By Matti Friedman
Non-Fiction, 242 pages
Biteback Publishing Ltd. 2016
Reviewed by Pnina Moed Kass
To suggest that war can be an experience of boredom; that military campaigns can be forgotten; and that lives lost can be testimony to strategic errors – is to suggest that all these contain an element of truth. Matti Friedman, a former AP correspondent, author of The Aleppo Codex and resident of Jerusalem, has woven into this superb soldier's memoir a geopolitical analysis, an incisive look at military thinking and a quiet compassion for the people he writes about.
At the start, Friedman does not overlook the tragic and traumatic event that hovered over citizens and soldiers – the helicopter crash that killed 73 soldiers – an event that is imbedded in everyone's memories. The author moves from that never-to-be-forgotten event to the years between 1994 and 1998. Here, in almost diary-like fashion, he inserts us into the lives of soldiers serving at an outpost inside Lebanese territory, dubbed by the Israelis “The Pumpkin.” In this isolated pocket of land, identified as the South Lebanon Security-Belt, soldiers barely out of high school face increasingly aggressive Hezbollah actions. Guerilla attacks, roadside bombs, rockets and Russian missile-launchers aimed at the outposts’ tanks, all eventually cost the lives of 250 Israeli soldiers. The adversaries very often were the same age as the soldiers they attacked; they carried candy, gum, and a small Qur'an, in addition to their military hardware.

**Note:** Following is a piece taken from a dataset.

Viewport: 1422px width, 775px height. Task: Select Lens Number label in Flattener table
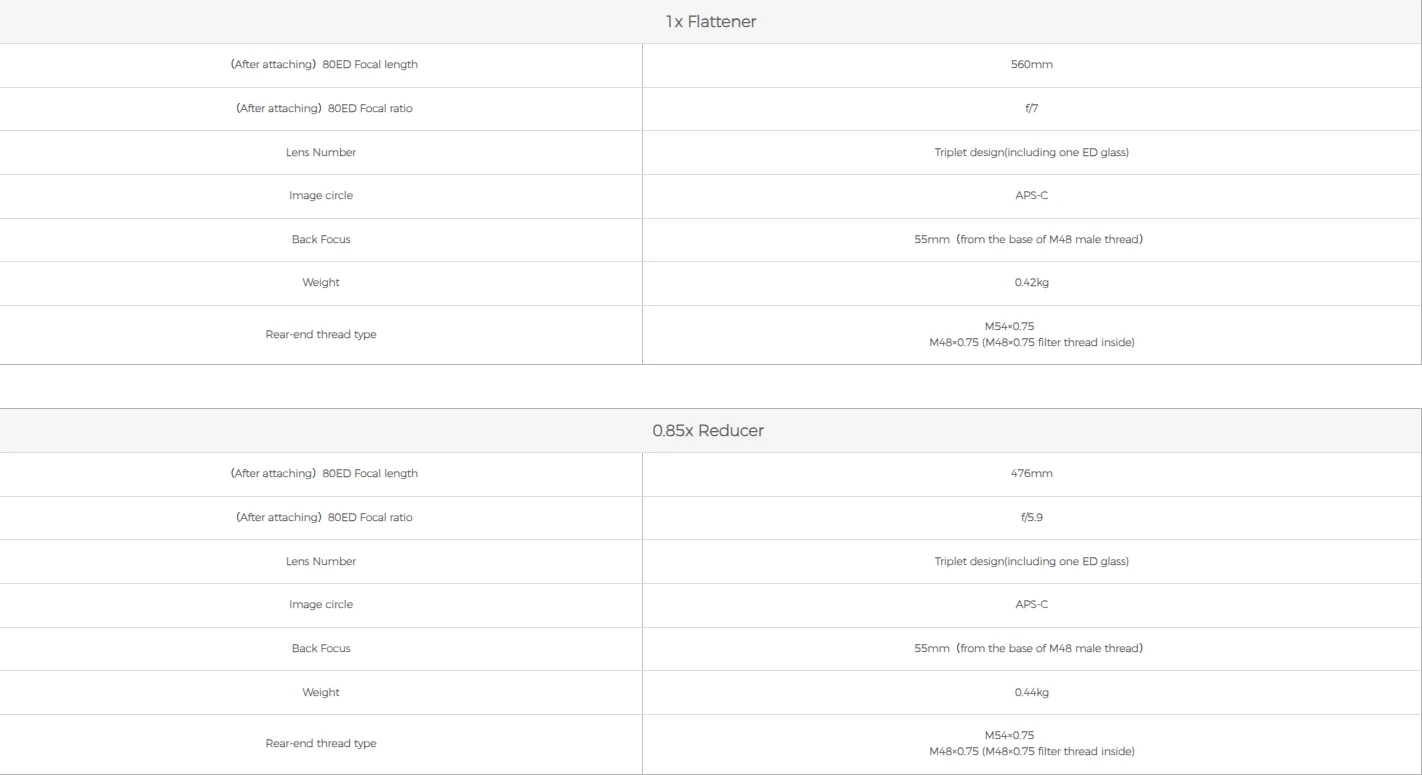click(x=321, y=153)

Love and humor, sadness and stolid acceptance are facets of Matti Friedman's depiction of the soldiers who served at the Pumpkin outpost. And some were the “Flowers” – the IDF code word for casualties; he relates the coded radio transmissions that again and again relayed attacks and losses of life. Divided into four parts, pumpkin flowers carries the reader to that critical moment when both the military and the politicians, spurred on by the group known as the Four Mothers, realize that nothing can be gained by these isolated outposts within Lebanese territory. “Past the entanglement where hopes lay strewn” a quote from the poet of war, Wilfred Owen, is often mentioned in this book; Friedman's reminder that time has not diminished the human cost of war. In the very moving last part the author (with the aid of a Canadian passport), revisits that landscape of Lebanon, where the events that occurred there remain indelibly imprinted in his memory.
“The cab was waiting in the old convoy yard. The Pumpkin receded through the rear window, and I knew I wouldn't see it again.”